Non-Local Patch-Based Image Inpainting
Alasdair Newson, Andrés Almansa, Yann Gousseau, Patrick Pérez
published
2017-12-13
reference
Alasdair Newson, Andrés Almansa, Yann Gousseau, and Patrick Pérez, Non-Local Patch-Based Image Inpainting, Image Processing On Line, 7 (2017), pp. 373–385. https://doi.org/10.5201/ipol.2017.189

Communicated by Pablo Arias
Demo edited by Pablo Arias

Abstract

Image inpainting is the process of filling in missing regions in an image in a plausible way. In this contribution, we propose and describe an implementation of a patch-based image inpainting algorithm. The method is actually a two-dimensional version of our video inpainting algorithm proposed in [A. Newson et al., Video inpainting of complex scenes, SIAM Journal of Imaging Sciences, 7 (2014)]. The algorithm attempts to minimize a highly non-convex functional, first introducted by Wexler et al. in [Wexler et al., Space-time video completion, CCVPR (2004)]. The functional specifies that a good solution to the inpainting problem should be an image where each patch is very similar to its nearest neighbor in the unoccluded area.
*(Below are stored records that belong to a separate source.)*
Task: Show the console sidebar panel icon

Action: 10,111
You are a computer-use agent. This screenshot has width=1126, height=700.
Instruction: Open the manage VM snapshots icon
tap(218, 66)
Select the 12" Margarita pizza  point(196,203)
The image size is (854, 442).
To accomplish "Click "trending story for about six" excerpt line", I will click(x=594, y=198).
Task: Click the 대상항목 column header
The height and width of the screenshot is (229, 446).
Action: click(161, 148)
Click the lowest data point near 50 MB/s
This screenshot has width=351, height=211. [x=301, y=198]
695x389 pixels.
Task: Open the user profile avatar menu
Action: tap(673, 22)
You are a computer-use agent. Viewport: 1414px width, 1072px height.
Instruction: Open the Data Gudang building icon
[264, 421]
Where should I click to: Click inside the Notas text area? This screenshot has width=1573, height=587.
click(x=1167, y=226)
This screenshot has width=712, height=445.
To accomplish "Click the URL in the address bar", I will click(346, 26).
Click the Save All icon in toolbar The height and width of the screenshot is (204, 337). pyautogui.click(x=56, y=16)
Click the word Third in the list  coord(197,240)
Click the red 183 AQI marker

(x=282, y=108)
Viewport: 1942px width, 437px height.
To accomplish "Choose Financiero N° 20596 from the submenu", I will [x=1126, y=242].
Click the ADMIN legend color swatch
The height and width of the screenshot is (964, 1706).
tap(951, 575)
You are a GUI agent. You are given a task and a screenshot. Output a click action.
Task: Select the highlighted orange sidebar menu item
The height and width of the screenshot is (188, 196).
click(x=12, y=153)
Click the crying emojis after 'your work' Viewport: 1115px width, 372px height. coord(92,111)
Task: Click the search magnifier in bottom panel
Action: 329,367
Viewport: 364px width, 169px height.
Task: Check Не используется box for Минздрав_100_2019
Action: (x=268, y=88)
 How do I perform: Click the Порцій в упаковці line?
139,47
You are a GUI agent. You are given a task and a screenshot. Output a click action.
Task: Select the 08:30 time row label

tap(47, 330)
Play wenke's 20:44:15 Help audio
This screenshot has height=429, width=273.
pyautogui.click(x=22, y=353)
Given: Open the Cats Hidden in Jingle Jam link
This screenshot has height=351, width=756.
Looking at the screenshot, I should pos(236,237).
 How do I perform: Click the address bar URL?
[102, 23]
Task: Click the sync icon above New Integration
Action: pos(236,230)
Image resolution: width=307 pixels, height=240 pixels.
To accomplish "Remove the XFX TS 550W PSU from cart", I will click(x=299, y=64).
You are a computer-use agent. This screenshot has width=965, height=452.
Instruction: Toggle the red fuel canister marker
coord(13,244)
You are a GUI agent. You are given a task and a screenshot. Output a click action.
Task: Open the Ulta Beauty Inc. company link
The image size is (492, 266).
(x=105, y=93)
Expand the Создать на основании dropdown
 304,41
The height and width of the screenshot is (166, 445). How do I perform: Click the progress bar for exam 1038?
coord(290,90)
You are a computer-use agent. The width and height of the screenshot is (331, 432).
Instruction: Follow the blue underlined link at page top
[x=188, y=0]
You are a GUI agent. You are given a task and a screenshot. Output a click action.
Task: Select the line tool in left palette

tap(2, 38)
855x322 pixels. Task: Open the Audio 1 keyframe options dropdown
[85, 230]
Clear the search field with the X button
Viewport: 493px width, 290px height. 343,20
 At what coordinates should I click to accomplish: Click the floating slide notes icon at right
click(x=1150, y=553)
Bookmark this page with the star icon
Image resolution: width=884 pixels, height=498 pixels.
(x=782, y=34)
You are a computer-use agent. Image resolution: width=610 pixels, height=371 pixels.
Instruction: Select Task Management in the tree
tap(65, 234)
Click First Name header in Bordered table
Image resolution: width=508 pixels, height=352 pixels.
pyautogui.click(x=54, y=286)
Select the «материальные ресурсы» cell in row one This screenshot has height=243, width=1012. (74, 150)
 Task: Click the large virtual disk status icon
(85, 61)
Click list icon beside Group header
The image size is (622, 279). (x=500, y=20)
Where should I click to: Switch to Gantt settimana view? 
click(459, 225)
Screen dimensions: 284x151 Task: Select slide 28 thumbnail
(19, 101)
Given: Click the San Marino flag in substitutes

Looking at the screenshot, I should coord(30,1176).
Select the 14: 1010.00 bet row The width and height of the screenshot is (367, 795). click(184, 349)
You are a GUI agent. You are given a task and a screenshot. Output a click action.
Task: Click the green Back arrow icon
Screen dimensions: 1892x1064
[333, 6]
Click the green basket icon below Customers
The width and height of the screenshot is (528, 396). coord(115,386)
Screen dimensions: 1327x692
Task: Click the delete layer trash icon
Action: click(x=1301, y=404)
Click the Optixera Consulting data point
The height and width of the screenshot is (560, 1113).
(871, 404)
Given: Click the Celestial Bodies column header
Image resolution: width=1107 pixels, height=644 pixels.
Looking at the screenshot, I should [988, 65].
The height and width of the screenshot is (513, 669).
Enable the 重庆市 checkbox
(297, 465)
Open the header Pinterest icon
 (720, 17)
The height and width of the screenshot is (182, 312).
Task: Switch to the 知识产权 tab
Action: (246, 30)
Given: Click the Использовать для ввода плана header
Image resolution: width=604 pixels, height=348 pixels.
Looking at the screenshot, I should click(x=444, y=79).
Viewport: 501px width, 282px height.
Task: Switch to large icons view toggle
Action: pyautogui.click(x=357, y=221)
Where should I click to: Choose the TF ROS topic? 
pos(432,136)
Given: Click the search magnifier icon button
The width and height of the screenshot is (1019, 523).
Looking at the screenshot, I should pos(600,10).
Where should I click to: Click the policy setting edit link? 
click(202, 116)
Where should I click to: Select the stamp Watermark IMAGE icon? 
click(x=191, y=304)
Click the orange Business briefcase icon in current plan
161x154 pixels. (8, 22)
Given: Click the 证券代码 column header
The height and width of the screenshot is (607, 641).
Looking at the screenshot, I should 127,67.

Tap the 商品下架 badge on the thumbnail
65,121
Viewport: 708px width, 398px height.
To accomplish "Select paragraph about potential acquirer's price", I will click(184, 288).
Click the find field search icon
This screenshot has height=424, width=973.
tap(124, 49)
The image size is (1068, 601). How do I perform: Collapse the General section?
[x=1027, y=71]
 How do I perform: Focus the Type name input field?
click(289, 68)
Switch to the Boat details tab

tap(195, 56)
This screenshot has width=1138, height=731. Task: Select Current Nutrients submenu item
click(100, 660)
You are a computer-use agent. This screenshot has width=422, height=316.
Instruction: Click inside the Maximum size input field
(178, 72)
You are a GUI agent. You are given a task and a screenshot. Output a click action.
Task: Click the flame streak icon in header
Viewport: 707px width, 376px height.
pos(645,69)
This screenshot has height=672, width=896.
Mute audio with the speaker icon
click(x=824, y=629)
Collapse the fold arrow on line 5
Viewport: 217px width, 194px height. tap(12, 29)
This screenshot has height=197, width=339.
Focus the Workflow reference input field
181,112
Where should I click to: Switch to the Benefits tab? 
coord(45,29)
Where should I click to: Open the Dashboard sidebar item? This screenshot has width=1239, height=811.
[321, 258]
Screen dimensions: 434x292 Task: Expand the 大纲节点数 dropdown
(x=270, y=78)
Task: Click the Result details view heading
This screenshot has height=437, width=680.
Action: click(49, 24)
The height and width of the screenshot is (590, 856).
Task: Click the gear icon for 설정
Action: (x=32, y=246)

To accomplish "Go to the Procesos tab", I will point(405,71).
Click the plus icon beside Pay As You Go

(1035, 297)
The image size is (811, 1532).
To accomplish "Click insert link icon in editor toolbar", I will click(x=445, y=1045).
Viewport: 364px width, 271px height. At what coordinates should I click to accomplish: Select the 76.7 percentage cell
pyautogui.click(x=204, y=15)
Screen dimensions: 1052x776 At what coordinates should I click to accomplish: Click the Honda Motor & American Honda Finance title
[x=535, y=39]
Iterations are performed in a multi-scale framework which yields globally coherent results. In this manner two of the major goals of image inpainting, the correct reconstruction of textures and structures, are addressed. We address a series of important practical issues which arise when using such an approach. In particular, we reduce execution times by using the PatchMatch [C. Barnes, PatchMatch: a randomized correspondence algorithm for structural image editing, ACM Transactions on Graphics, (2009)] algorithm for nearest neighbor searches, and we propose a modified patch distance which improves the comparison of textured patches. We address the crucial issue of initialization and the choice of the number of pyramid levels, two points which are rarely discussed in such approaches. We provide several examples which illustrate the advantages of our algorithm, and compare our results with those of state-of-the-art methods.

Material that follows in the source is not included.